In the UK, religion and the religious are being treated pretty roughly these days. A few weeks ago, Elton John was outspoken on this subject, saying: "From my point of view, I would ban religion completely. Organized religion doesn't seem to work. It turns people into really hateful lemmings, and it's not really compassionate." Today, Prime Minister Tony Blair made a thinly disguised criticism of Muslim immigrants, saying: "Our tolerance is part of what makes Britain Britain. So, conform to it, or don't come here. We don't want the hate mongers, whatever their race, religion or creed." Blair’s explanations included a catchy slogan: "The right to be different, the duty to integrate.” Earlier this year, the Oxford professor Richard Dawkins (author of scientific best sellers such as The Selfish Gene and The Blind Watchmaker) made a brilliant attack upon all kinds of religions in The God Delusion.
In Iraq, a suicide bomber sees himself as a martyr who will be rewarded in paradise by being introduced to seventy-two virgins. This sounds like a ridiculous incentive. But is it more absurd than the religious motivations of a George W Bush who was led to invade Iraq because God apparently encouraged him to do so?

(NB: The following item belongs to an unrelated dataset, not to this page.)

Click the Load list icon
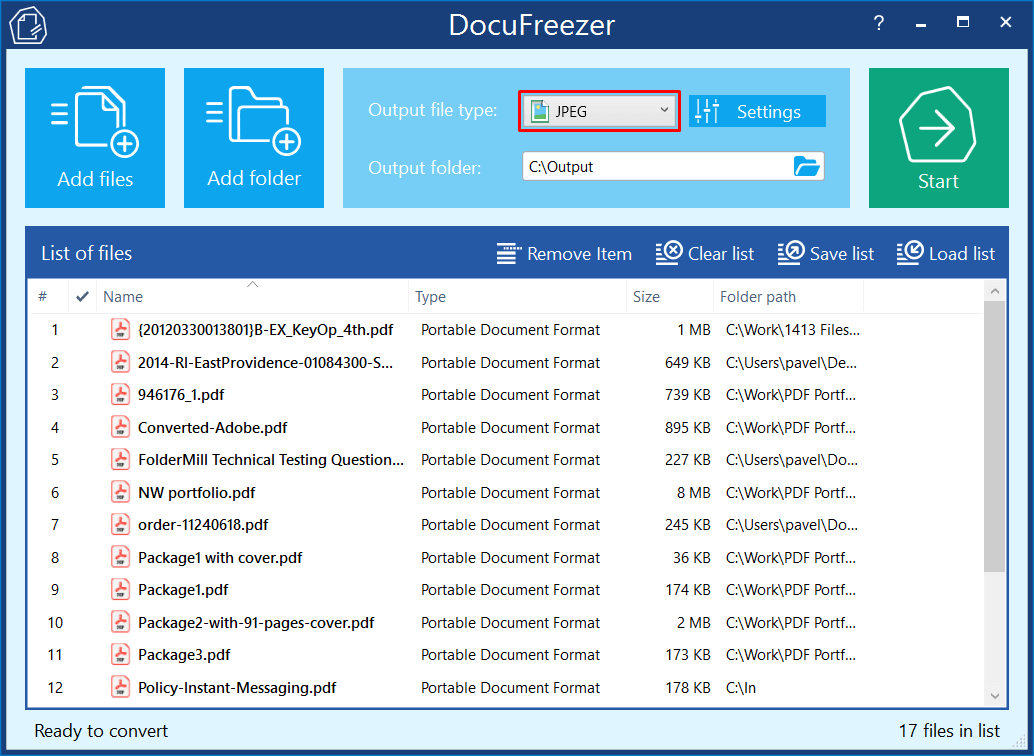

In France, the Catholic Church recently criticized medical research using embryonic stem cells, and this criticism was expressed shortly before the Téléthon: France’s gigantic annual call for donations. Most French people were angered by the attitude of the Church, and the president himself stepped into the arena in order to tell the Church politely to shut up.
The French philosopher André Comte-Sponville recently brought out a book whose title could be translated as The Spirit of Atheism, in which he advocates a new kind of “spirituality without God”.
There’s no doubt about it: In the Old World (particularly in the laic republic of France), religion is more and more often an unwelcome visitor. The graffiti is on the wall: God, go home!